Your objective.
In the entries that follow, count each line containing "column" and state the total, nothing more.

(Collected data)
::::::
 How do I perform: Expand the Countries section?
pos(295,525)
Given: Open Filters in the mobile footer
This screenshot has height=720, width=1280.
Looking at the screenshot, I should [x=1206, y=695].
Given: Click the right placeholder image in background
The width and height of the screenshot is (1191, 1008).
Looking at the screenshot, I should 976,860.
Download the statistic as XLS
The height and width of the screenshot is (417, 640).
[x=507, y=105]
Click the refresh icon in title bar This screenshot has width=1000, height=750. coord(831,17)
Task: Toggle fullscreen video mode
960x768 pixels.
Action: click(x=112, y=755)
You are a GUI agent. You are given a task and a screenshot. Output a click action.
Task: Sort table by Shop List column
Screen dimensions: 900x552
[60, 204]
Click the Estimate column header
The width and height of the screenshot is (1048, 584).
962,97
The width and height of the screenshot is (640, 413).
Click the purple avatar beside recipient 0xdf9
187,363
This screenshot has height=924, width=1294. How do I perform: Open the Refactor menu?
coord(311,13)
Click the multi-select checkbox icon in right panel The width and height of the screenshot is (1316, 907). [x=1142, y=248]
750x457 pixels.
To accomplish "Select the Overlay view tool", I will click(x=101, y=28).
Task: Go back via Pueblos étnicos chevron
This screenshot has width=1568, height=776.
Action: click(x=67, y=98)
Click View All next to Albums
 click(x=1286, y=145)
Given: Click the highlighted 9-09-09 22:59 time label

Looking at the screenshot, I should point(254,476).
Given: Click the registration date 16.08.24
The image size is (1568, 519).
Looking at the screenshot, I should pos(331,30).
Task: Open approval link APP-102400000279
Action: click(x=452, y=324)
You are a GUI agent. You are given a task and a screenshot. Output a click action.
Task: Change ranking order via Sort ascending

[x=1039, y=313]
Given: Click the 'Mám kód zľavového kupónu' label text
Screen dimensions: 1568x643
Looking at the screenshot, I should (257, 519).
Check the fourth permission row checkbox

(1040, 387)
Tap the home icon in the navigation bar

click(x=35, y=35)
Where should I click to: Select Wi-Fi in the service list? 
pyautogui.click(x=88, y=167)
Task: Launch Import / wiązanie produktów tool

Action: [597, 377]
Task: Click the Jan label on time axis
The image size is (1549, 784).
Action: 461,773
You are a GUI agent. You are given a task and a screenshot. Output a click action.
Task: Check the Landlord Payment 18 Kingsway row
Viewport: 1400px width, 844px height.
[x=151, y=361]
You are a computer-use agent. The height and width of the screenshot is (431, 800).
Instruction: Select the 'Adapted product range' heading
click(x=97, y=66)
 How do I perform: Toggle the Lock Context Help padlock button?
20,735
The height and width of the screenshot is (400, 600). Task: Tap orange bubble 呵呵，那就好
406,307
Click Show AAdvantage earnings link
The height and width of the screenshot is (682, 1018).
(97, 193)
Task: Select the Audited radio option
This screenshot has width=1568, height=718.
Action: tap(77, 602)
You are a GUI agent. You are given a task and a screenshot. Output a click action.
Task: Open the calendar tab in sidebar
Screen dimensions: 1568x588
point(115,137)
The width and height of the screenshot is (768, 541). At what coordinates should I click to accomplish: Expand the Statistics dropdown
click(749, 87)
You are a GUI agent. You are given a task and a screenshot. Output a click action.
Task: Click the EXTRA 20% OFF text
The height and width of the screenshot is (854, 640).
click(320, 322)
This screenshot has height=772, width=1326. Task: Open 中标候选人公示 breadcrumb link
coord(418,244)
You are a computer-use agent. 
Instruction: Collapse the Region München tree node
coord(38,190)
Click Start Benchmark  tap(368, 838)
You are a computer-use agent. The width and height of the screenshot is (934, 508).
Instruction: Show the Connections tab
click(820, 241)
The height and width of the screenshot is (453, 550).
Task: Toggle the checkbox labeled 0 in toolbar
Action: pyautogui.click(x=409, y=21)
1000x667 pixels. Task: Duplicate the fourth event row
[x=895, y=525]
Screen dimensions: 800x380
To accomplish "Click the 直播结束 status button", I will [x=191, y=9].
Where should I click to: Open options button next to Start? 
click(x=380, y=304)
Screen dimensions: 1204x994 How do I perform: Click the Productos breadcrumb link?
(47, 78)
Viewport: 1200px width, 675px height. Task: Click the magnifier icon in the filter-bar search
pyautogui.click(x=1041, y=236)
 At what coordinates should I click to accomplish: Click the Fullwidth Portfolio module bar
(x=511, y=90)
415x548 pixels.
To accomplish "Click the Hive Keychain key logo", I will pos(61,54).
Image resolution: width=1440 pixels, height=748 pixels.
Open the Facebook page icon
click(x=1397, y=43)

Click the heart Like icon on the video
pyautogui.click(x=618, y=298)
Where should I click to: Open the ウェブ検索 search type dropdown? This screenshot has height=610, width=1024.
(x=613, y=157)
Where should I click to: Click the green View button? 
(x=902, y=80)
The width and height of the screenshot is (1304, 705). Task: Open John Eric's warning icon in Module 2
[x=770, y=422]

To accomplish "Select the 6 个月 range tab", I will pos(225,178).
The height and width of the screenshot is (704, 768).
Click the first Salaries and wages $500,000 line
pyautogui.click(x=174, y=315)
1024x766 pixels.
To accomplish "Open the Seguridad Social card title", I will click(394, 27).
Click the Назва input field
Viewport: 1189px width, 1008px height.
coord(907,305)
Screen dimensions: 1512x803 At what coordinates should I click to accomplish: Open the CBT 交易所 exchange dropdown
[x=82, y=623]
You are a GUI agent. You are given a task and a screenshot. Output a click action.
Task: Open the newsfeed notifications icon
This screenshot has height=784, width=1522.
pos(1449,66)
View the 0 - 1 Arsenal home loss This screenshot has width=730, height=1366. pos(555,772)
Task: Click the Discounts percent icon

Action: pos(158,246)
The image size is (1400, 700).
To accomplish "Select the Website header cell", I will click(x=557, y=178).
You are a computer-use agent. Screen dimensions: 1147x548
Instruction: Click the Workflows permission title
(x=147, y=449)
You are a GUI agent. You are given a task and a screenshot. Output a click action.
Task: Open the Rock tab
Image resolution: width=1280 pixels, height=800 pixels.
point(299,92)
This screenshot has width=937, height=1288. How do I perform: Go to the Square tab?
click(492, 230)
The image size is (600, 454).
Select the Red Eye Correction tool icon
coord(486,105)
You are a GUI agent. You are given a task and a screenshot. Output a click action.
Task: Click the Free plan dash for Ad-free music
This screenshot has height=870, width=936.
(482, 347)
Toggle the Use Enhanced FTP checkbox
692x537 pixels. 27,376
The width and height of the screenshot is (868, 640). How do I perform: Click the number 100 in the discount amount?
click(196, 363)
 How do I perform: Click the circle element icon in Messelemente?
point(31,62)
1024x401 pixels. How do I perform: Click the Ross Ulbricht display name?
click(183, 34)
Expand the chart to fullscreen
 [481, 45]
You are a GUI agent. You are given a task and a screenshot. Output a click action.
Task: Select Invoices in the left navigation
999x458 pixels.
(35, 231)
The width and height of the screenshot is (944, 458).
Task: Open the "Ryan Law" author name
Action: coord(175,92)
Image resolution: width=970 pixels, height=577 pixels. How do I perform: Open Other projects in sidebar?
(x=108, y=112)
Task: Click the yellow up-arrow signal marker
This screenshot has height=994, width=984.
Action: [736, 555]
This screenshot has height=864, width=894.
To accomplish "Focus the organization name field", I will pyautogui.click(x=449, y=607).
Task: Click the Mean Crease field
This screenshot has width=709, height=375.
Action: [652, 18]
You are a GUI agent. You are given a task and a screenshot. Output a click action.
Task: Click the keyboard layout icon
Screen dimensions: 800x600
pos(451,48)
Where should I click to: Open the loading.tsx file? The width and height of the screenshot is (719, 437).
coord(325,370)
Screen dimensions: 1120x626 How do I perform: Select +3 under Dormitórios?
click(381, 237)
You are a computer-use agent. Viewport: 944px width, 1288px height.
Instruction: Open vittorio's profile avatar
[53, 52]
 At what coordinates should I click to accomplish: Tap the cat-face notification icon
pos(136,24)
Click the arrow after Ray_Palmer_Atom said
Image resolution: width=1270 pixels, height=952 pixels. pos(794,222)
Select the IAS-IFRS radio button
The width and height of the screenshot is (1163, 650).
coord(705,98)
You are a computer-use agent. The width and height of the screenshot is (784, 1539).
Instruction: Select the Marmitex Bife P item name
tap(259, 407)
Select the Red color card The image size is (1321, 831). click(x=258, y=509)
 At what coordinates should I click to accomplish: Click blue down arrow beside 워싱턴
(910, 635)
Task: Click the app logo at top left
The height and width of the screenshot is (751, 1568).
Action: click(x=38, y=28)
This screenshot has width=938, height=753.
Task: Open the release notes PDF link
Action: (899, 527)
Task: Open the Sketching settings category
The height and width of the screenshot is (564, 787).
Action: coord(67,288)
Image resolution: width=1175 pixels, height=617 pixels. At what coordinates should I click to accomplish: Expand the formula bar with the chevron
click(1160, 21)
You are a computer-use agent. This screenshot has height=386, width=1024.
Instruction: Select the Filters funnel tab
::::::
Finished task.
2